In their 2016 Nature News & Views article titled "Megafloods downsized", Perron and Venditti remind us that the sizes of individual scabland megafloods remains uncertain. They question the assumption that every flood filled Scabland channels to the brim.

I am sympathetic to their ideas. Fluvial systems incise over time and leave behind flights of terraces. Vestiges of terraces occur in the Channeled Scabland. Geomorphic rules hold even in megaflood landscapes. In places, sets of flood cut surfaces separated by escarpments are ordered and mappable.

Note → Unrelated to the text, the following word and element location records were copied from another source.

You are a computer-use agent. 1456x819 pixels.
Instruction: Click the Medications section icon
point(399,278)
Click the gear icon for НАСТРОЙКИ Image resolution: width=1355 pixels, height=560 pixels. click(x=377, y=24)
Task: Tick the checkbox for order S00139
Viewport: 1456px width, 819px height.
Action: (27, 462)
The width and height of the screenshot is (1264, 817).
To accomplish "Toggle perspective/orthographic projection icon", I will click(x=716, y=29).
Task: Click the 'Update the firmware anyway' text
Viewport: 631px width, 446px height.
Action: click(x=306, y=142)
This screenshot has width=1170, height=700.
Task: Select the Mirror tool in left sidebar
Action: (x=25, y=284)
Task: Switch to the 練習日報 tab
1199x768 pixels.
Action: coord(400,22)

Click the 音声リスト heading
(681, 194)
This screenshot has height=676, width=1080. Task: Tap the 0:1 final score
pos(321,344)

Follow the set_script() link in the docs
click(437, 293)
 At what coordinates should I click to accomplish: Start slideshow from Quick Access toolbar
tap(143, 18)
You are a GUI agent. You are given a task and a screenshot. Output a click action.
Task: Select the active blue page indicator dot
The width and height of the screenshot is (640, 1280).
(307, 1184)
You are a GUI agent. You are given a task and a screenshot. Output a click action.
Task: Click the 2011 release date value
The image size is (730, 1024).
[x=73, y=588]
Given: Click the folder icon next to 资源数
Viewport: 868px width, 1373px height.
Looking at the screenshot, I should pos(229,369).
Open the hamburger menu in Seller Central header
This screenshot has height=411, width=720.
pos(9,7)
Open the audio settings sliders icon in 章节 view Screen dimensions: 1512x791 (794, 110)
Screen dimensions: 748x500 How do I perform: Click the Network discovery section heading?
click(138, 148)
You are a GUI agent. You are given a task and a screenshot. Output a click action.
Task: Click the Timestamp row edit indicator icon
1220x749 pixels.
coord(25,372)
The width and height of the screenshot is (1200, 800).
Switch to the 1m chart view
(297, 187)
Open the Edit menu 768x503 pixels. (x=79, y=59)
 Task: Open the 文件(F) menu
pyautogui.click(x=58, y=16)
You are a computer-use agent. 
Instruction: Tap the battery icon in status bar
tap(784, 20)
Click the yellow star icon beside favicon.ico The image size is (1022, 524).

Figure. Early scabland floods occupied numerous, small channels following courses through a hilly landscape of virgin loess and basin fill deposits. Over time, incision, headcutting, and stream capture reduced the number of floodway channels and simplified the network to a few, large channels. The water of the latest floods was carried by really big coulees and bedrock canyons. Thick, dryland soils - loesses with thick petrocalcic horizons - fill the bottoms of many old flood coulees that were long ago abandoned by the evolving flood-channel network. The topographic expressions of the old coulees (sinuous declivities) remain in the landscape, if subtle. Paleosols preserved along the margins of scabland areas provide an important key to deciphering how the ancient floodway evolved.

By mapping flood-cut surfaces, coulee-bottom sediments, and soils at a few key localities using high-resolution lidar topography and fieldwork, could we reveal how portions of the floodway evolved? Repeated floods would certainly have focused incision in a few places. And once a bedrock canyon is established, later floods down that path would have no choice but to follow it. The paleotopography and the paleosol record preserved in the swath between Channeled Scabland and western Palouse Slope would seem a productive place to start. Calcic paleosols might be used to differentiate flood-cut surfaces that grow younger as they lose elevation (i.e., Othberg, McDaniel, and Fosberg's work on terraces of the western Snake River Plain).

Figure. Shallow channels through loess hills were cut by small floods (<50m) at relatively low velocities (<5 m/sec), as shown by Benito (1997, Fig. 6). Early scabland floods pioneered such channels (Time 2 and 3 in first figure), many of which were abandoned and later partially filled by loess. Thick loess and stacked paleosols indicate deposits filling the old coulees (Time 3, 4, 5) are much older than the latest Missoula flood cycle (>20ka).

Perron and Venditti's article represents out-of-the-box thinking by modern Geomorphologists. We know the Ice Age floodway evolved though time, so how did it happen?. What did the step-by-step changes look like in two and three dimensions? Think about the elevation of the channel bed, not just the maximum height of the floodwater energy surface. Scabland channel beds lowered with incision through time, didn't they? Progressive lowering of the bed and coincident hillslope retreat creates volume. New floods flow at lower elevations. Younger trimlines should occur at progressively lower elevations as well. Older, higher, abandoned surfaces should show evidence of exposure, weathering, and soil development (i.e., terraces). This pattern occurs along the Scabland-Palouse interface and likely elsewhere.

Time to get back to basics. Time to move beyond the old narratives.